Gram ParsonsGram Parsons
Album: The Early Years Volumes 1 & 2
Label: Retroworld
Tracks: 23

Gram Parsons is rightly regarded as one of the founders of Country-Rock, although he did not like that term, preferring to call it "Cosmic American Music".

In the short period between 1967 and his tragically early death [at the age of 26] in 1973, Gram recorded six seminal albums which form the cornerstone of "Country Rock". Those albums are, of course, "Safe At Home"[ International Submarine Band]; "Sweetheart of the Rodeo"[The Byrds]; "The Gilded Palace of Sin" and "Burrito Deluxe"[The Flying Burrito Brothers] and "GP" and "Grievous Angel" [Parsons solo].

What is less well-known is that before the "purple patch" mentioned above, Gram had a distinct career as a folk singer between 1962 and 1965. Indeed, he did not become interested in country music until he went to study at Harvard University in 1966.

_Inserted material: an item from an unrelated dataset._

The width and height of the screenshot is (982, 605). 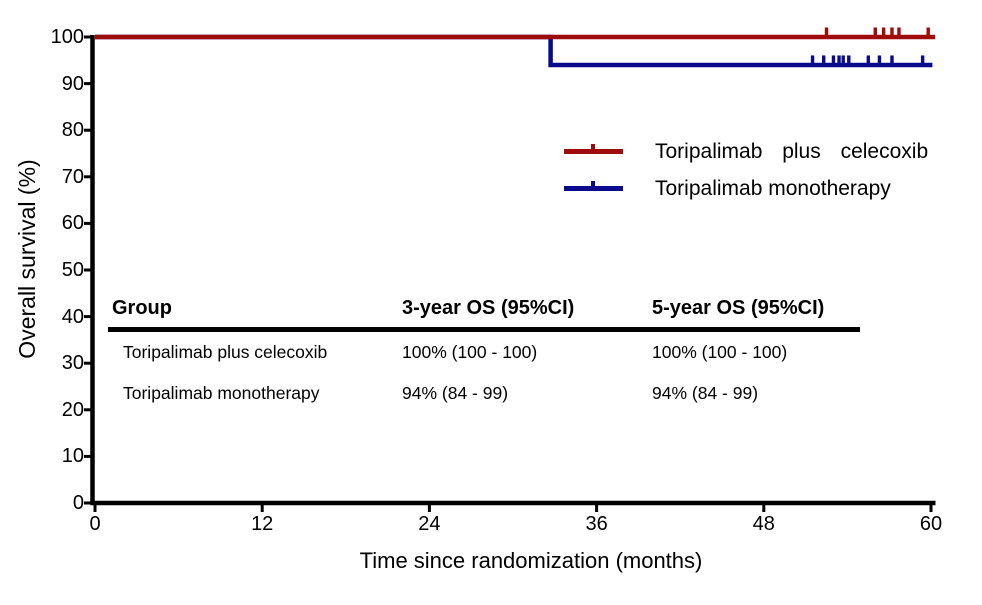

Parsons' first professional involvement in music was with folk band The Shilos who formed in 1962 in Greenville, South Carolina, in the wake of the success of folk groups like The Kingston Trio, The Highwaymen and The Journeymen. The Shilos were a quartet, with Gram as their lead vocalist. The other members were Paul Surratt, Joe Kelly and George Wrigley III. The Shilos played hootenannies, coffee houses and high schools but also made several trips to the hub of the folk scene, Greenwich Village. The Shilos never had a recording contract but they did record some demo tracks at the radio station of Bob Jones University in March 1965 and it is these tracks that make up Volume 1 of The Early Years.

Considering that these demo tracks were recorded in mono, using only two microphones, the quality is surprisingly good. Gram takes lead vocals on eight out of the nine tracks and it is immediately apparent that he was a strong singer. Gram was also emerging as the principal songwriter of the group and of his early compositions,

"Zah's Blues" is particularly noteworthy. It was written by Gram for folk singer Zahariah Ryan in 1964 in Greenwich Village and shows a reflective, poetic side to Gram's writing that stands out amongst the more prosaic folk material that The Shilos were performing. Of particular interest to Byrds fans will be The Shilos' take on "Bells of Rhymney", which was arranged in a Laundromat as the band were not allowed to practice in their motel room. It is interesting to note the vast difference in styles between The Shilos' straight folk version and The Byrds' thrilling folk-rock interpretation of this song, which were recorded in the same month!

Whilst The Shilos played folk music with a straight bat, they were an impressively powerful vocal group, as demonstrated on Gram's arrangement of the old spiritual "Oh, Didn't They Crucify My Lord".

From The Shilos era comes a rough demo recording of Gram's "Surfinanny "which he wrote on the spot for an advert for an event at Cypress Gardens in "the Florida sun".

Moving on from The Shilos, we have Volume 2 of The Early Years which begins with eight solo tracks by Gram which were recorded by Dick Weissman of The Journeymen in his apartment in New York City on a home tape recorder. These tracks were later re-recorded in a professional studio but, unfortunately, the tapes have been lost. As you might expect, given the circumstances, the quality of these demo recordings is not the best but they do provide solid evidence of Gram's development as a folk singer and songwriter of considerable talent.

However, the remaining five tracks of Volume 2 are a revelation as they represent a quantum leap forward in Gram's metamorphosis from Crooning Folk Singer to Country Rock Pioneer. At Harvard University, in late 1965, Gram formed an electric band called Gram Parsons and The Like who were light years ahead of the polite folk of The Shilos. There are two excellent tracks here by GP and The Like, "Just Can't Take It Any More" and "November Nights", both penned by Parsons which clearly show the influence of the Byrds folk-rock style. Great stuff and a clear pointer to where Parsons' future lay [he would, of course, join The Byrds in 1968].

Even more of a revelation is the following track. Gram and The Like moved from Harvard to New York City to become the backing band of former child actor Brandon deWilde. Here we have a track, Buck Owens' classic "Together Again", recorded by Brandon with Gram and The Like which shows just how much Gram was influenced by Brandon's vocal style. In fact, when I first heard it, I mistakenly thought that Gram was singing lead, when it is actually Brandon.

There are two further gems on this excellent compilation. These are two tracks recorded by Gram and Brandon in LA when Gram was making his mark with the International Submarine Band, before joining The Byrds. The tracks are the Dan Penn/Chips Moman classic "Do Right Woman" [later recorded by Parsons with The Flying Burrito Brothers] and Gram's autobiographical "Hickory Wind"[which he recorded with The Byrds on "Sweetheart of the Rodeo"].The final five tracks of Volume 2 clearly show the roots of Gram's vision of "Cosmic American Music" and are pure gold for Gram's many fans [myself included].

Congratulations to Floating World Records /Retroworld for making these important and revelatory historical recordings available on one disc. Good job done!